**Task**
Below are the records. Reproduce exactly the lines from the one containing "[Grauburgunder oder Weißburgunder: Welcher" through the final line, and omit any pictures.

**Excerpted data**
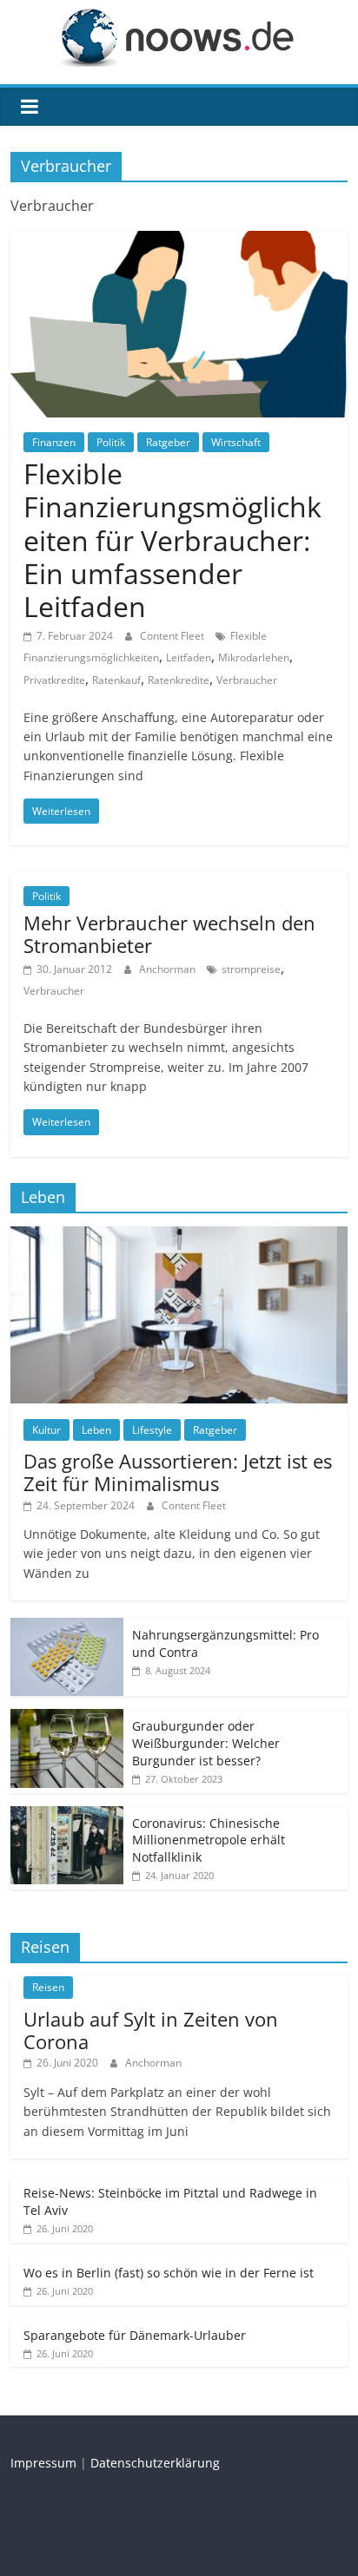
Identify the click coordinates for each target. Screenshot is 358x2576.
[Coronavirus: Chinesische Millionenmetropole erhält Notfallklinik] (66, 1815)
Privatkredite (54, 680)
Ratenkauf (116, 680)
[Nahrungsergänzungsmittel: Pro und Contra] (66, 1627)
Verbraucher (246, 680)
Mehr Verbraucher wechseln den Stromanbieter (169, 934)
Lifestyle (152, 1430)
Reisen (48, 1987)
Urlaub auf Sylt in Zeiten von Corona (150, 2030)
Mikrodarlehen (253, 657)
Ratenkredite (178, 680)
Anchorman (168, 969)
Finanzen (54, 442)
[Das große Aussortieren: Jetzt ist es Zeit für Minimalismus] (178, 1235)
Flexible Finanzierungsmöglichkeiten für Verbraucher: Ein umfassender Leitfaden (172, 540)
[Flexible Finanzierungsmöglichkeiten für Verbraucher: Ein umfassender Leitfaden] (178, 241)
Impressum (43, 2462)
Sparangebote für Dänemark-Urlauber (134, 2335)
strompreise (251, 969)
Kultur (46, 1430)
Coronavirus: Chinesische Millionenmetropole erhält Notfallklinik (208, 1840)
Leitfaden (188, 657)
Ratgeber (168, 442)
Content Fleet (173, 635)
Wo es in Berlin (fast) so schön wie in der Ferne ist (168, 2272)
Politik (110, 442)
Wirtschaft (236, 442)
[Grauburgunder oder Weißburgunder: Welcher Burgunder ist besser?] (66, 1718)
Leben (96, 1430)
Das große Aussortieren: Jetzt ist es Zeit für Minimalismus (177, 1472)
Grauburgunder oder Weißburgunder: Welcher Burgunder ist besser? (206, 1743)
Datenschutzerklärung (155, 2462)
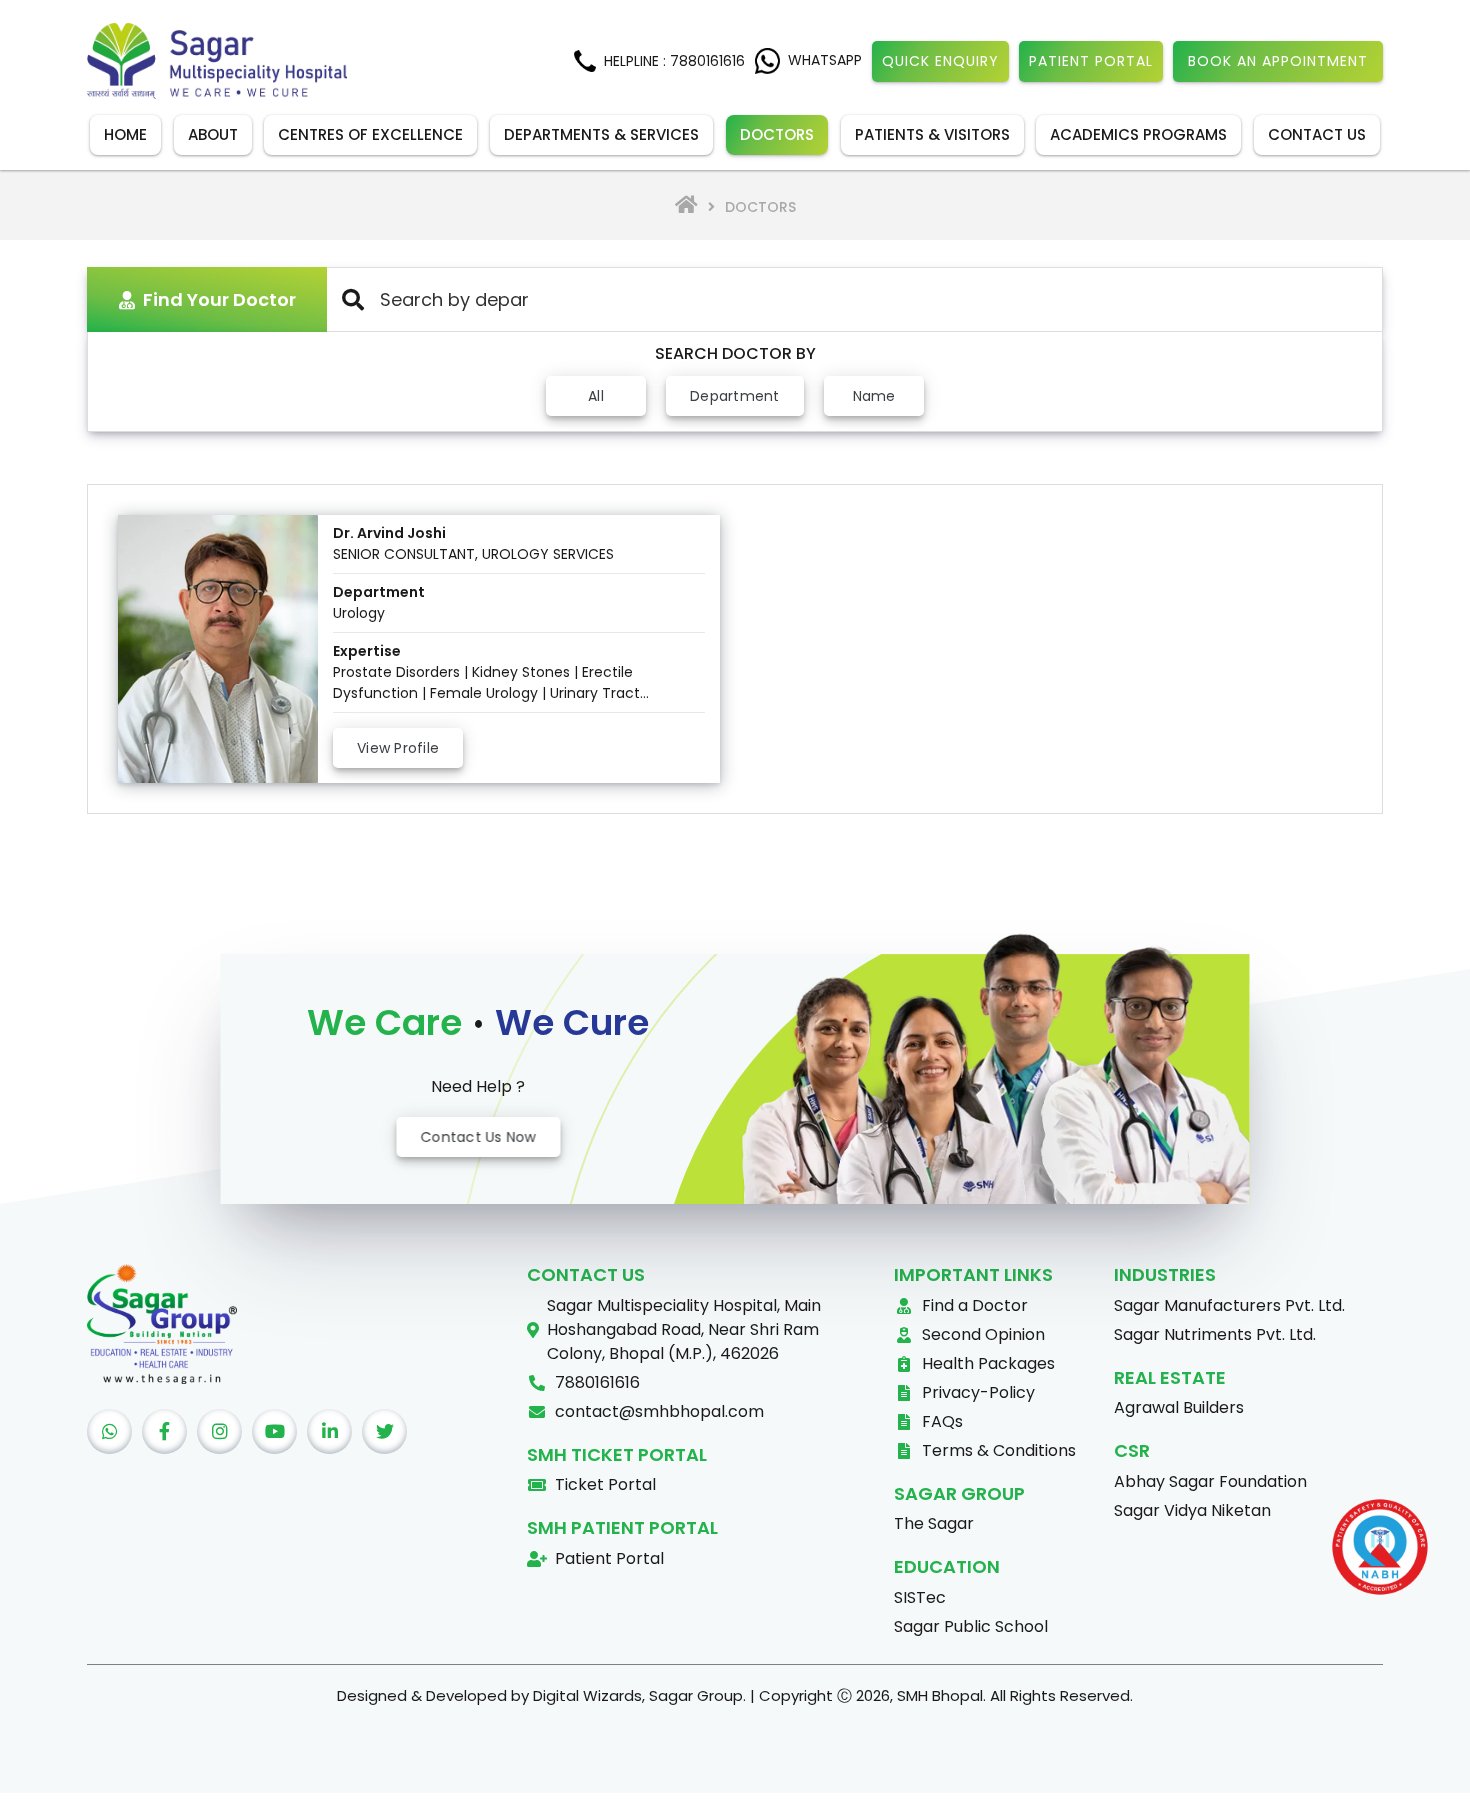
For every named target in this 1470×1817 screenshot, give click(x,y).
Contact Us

**Result of this exercise**
[Grauburgunder oder Weißburgunder: Welcher Burgunder ist besser?] (66, 1718)
Leben (96, 1430)
Das große Aussortieren: Jetzt ist es Zeit für Minimalismus (177, 1472)
Grauburgunder oder Weißburgunder: Welcher Burgunder ist besser? (206, 1743)
Datenschutzerklärung (155, 2462)
For every named target in this 1470×1817 screenshot, give click(x,y).
Contact Us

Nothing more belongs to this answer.